### What to work on:
Reproduce all the entries, matching the original word for word.
+++
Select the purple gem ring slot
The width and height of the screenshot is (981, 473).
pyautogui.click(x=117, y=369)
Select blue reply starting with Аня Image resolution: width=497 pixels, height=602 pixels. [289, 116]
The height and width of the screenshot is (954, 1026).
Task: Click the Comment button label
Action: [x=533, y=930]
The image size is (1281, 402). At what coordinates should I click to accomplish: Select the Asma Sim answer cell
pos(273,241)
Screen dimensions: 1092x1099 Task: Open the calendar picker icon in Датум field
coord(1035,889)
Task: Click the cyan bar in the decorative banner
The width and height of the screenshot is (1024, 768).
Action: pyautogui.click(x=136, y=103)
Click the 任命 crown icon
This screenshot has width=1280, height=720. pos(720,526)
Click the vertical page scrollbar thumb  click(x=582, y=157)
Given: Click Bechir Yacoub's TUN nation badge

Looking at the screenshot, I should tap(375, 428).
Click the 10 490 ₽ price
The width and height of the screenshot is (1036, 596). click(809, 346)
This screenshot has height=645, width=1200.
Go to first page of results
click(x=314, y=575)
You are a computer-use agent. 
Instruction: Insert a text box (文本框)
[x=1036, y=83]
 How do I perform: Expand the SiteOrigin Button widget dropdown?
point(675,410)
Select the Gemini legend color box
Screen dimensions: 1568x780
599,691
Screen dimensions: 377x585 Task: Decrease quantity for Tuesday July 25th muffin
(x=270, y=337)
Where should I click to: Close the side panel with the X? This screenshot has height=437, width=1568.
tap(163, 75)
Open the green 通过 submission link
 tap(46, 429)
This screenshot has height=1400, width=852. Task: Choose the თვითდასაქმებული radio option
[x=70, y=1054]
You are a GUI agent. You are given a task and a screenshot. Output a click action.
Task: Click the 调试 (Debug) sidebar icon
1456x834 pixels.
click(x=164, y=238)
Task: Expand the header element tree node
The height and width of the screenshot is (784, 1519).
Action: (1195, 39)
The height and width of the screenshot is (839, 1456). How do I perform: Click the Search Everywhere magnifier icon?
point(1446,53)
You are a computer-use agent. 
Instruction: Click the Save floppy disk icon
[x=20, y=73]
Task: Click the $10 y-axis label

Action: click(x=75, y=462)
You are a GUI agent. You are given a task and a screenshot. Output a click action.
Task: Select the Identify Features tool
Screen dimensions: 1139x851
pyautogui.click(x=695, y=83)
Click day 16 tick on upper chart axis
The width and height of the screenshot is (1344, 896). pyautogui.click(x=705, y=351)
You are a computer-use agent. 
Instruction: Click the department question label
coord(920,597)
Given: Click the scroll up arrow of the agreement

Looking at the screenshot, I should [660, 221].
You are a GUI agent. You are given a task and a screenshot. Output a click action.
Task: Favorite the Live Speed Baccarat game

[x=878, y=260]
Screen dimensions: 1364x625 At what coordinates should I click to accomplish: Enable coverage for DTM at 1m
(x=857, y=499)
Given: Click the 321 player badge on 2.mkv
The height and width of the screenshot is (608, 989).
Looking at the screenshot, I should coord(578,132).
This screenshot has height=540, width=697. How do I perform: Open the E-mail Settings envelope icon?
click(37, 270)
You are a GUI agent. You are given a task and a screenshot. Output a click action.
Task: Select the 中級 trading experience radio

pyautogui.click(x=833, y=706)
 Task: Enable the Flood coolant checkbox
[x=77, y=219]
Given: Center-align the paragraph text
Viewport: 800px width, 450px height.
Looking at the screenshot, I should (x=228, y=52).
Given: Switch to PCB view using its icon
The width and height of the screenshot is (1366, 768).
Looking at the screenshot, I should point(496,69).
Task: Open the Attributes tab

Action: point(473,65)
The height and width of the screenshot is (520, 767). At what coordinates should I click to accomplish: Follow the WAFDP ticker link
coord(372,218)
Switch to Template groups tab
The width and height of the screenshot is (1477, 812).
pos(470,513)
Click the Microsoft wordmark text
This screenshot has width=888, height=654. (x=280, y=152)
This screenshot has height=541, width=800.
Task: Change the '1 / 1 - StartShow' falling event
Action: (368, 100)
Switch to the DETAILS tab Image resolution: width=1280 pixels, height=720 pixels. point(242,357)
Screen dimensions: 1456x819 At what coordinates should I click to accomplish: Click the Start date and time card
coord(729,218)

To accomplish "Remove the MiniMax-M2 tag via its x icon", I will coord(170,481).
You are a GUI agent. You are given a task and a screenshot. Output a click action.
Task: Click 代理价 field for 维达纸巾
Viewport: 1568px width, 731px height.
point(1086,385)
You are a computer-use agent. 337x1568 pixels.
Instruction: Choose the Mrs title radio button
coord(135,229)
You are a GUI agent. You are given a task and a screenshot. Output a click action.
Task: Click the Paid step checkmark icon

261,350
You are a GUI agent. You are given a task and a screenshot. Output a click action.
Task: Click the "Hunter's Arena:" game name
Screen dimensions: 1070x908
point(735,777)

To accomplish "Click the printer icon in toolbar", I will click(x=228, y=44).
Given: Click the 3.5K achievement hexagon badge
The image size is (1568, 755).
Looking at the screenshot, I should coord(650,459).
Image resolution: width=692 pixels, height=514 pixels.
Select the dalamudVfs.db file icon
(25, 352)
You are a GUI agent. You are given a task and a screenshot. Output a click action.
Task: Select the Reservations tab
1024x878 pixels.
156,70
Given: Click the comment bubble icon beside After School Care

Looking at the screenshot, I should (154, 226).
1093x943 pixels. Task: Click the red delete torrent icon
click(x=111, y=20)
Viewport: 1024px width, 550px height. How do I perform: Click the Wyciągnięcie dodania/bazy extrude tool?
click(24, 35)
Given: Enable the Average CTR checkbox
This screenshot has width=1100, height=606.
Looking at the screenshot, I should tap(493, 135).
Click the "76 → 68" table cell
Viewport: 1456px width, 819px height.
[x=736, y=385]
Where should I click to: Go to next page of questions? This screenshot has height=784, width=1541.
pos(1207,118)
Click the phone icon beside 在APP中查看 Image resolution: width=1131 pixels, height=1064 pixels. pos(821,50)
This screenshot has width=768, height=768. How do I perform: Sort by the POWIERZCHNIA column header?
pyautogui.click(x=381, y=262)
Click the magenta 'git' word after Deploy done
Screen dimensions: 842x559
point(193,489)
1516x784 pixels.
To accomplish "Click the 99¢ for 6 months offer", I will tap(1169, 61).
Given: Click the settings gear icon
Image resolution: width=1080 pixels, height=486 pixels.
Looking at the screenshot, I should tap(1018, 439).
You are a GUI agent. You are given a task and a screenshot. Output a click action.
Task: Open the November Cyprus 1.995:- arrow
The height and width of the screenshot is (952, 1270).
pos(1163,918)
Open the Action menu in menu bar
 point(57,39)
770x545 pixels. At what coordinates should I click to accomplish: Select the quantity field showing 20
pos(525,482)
+++
### Expected answer:
Select the purple gem ring slot
The width and height of the screenshot is (981, 473).
pyautogui.click(x=117, y=369)
Select blue reply starting with Аня Image resolution: width=497 pixels, height=602 pixels. [289, 116]
The height and width of the screenshot is (954, 1026).
Task: Click the Comment button label
Action: [x=533, y=930]
The image size is (1281, 402). At what coordinates should I click to accomplish: Select the Asma Sim answer cell
pos(273,241)
Screen dimensions: 1092x1099 Task: Open the calendar picker icon in Датум field
coord(1035,889)
Task: Click the cyan bar in the decorative banner
The width and height of the screenshot is (1024, 768).
Action: pyautogui.click(x=136, y=103)
Click the 任命 crown icon
This screenshot has width=1280, height=720. pos(720,526)
Click the vertical page scrollbar thumb  click(x=582, y=157)
Given: Click Bechir Yacoub's TUN nation badge

Looking at the screenshot, I should tap(375, 428).
Click the 10 490 ₽ price
The width and height of the screenshot is (1036, 596). click(809, 346)
This screenshot has height=645, width=1200.
Go to first page of results
click(x=314, y=575)
You are a computer-use agent. 
Instruction: Insert a text box (文本框)
[x=1036, y=83]
 How do I perform: Expand the SiteOrigin Button widget dropdown?
point(675,410)
Select the Gemini legend color box
Screen dimensions: 1568x780
599,691
Screen dimensions: 377x585 Task: Decrease quantity for Tuesday July 25th muffin
(x=270, y=337)
Where should I click to: Close the side panel with the X? This screenshot has height=437, width=1568.
tap(163, 75)
Open the green 通过 submission link
 tap(46, 429)
This screenshot has height=1400, width=852. Task: Choose the თვითდასაქმებული radio option
[x=70, y=1054]
You are a GUI agent. You are given a task and a screenshot. Output a click action.
Task: Click the 调试 (Debug) sidebar icon
1456x834 pixels.
click(x=164, y=238)
Task: Expand the header element tree node
The height and width of the screenshot is (784, 1519).
Action: (1195, 39)
The height and width of the screenshot is (839, 1456). How do I perform: Click the Search Everywhere magnifier icon?
point(1446,53)
You are a computer-use agent. 
Instruction: Click the Save floppy disk icon
[x=20, y=73]
Task: Click the $10 y-axis label

Action: click(x=75, y=462)
You are a GUI agent. You are given a task and a screenshot. Output a click action.
Task: Select the Identify Features tool
Screen dimensions: 1139x851
pyautogui.click(x=695, y=83)
Click day 16 tick on upper chart axis
The width and height of the screenshot is (1344, 896). pyautogui.click(x=705, y=351)
You are a computer-use agent. 
Instruction: Click the department question label
coord(920,597)
Given: Click the scroll up arrow of the agreement

Looking at the screenshot, I should [660, 221].
You are a GUI agent. You are given a task and a screenshot. Output a click action.
Task: Favorite the Live Speed Baccarat game

[x=878, y=260]
Screen dimensions: 1364x625 At what coordinates should I click to accomplish: Enable coverage for DTM at 1m
(x=857, y=499)
Given: Click the 321 player badge on 2.mkv
The height and width of the screenshot is (608, 989).
Looking at the screenshot, I should coord(578,132).
This screenshot has height=540, width=697. How do I perform: Open the E-mail Settings envelope icon?
click(37, 270)
You are a GUI agent. You are given a task and a screenshot. Output a click action.
Task: Select the 中級 trading experience radio

pyautogui.click(x=833, y=706)
 Task: Enable the Flood coolant checkbox
[x=77, y=219]
Given: Center-align the paragraph text
Viewport: 800px width, 450px height.
Looking at the screenshot, I should (x=228, y=52).
Given: Switch to PCB view using its icon
The width and height of the screenshot is (1366, 768).
Looking at the screenshot, I should point(496,69).
Task: Open the Attributes tab

Action: point(473,65)
The height and width of the screenshot is (520, 767). At what coordinates should I click to accomplish: Follow the WAFDP ticker link
coord(372,218)
Switch to Template groups tab
The width and height of the screenshot is (1477, 812).
pos(470,513)
Click the Microsoft wordmark text
This screenshot has width=888, height=654. (x=280, y=152)
This screenshot has height=541, width=800.
Task: Change the '1 / 1 - StartShow' falling event
Action: (368, 100)
Switch to the DETAILS tab Image resolution: width=1280 pixels, height=720 pixels. point(242,357)
Screen dimensions: 1456x819 At what coordinates should I click to accomplish: Click the Start date and time card
coord(729,218)

To accomplish "Remove the MiniMax-M2 tag via its x icon", I will coord(170,481).
You are a GUI agent. You are given a task and a screenshot. Output a click action.
Task: Click 代理价 field for 维达纸巾
Viewport: 1568px width, 731px height.
point(1086,385)
You are a computer-use agent. 337x1568 pixels.
Instruction: Choose the Mrs title radio button
coord(135,229)
You are a GUI agent. You are given a task and a screenshot. Output a click action.
Task: Click the Paid step checkmark icon

261,350
You are a GUI agent. You are given a task and a screenshot. Output a click action.
Task: Click the "Hunter's Arena:" game name
Screen dimensions: 1070x908
point(735,777)

To accomplish "Click the printer icon in toolbar", I will click(x=228, y=44).
Given: Click the 3.5K achievement hexagon badge
The image size is (1568, 755).
Looking at the screenshot, I should coord(650,459).
Image resolution: width=692 pixels, height=514 pixels.
Select the dalamudVfs.db file icon
(25, 352)
You are a GUI agent. You are given a task and a screenshot. Output a click action.
Task: Select the Reservations tab
1024x878 pixels.
156,70
Given: Click the comment bubble icon beside After School Care

Looking at the screenshot, I should (154, 226).
1093x943 pixels. Task: Click the red delete torrent icon
click(x=111, y=20)
Viewport: 1024px width, 550px height. How do I perform: Click the Wyciągnięcie dodania/bazy extrude tool?
click(24, 35)
Given: Enable the Average CTR checkbox
This screenshot has width=1100, height=606.
Looking at the screenshot, I should tap(493, 135).
Click the "76 → 68" table cell
Viewport: 1456px width, 819px height.
[x=736, y=385]
Where should I click to: Go to next page of questions? This screenshot has height=784, width=1541.
pos(1207,118)
Click the phone icon beside 在APP中查看 Image resolution: width=1131 pixels, height=1064 pixels. pos(821,50)
This screenshot has width=768, height=768. How do I perform: Sort by the POWIERZCHNIA column header?
pyautogui.click(x=381, y=262)
Click the magenta 'git' word after Deploy done
Screen dimensions: 842x559
point(193,489)
1516x784 pixels.
To accomplish "Click the 99¢ for 6 months offer", I will tap(1169, 61).
Given: Click the settings gear icon
Image resolution: width=1080 pixels, height=486 pixels.
Looking at the screenshot, I should tap(1018, 439).
You are a GUI agent. You are given a task and a screenshot. Output a click action.
Task: Open the November Cyprus 1.995:- arrow
The height and width of the screenshot is (952, 1270).
pos(1163,918)
Open the Action menu in menu bar
 point(57,39)
770x545 pixels. At what coordinates should I click to accomplish: Select the quantity field showing 20
pos(525,482)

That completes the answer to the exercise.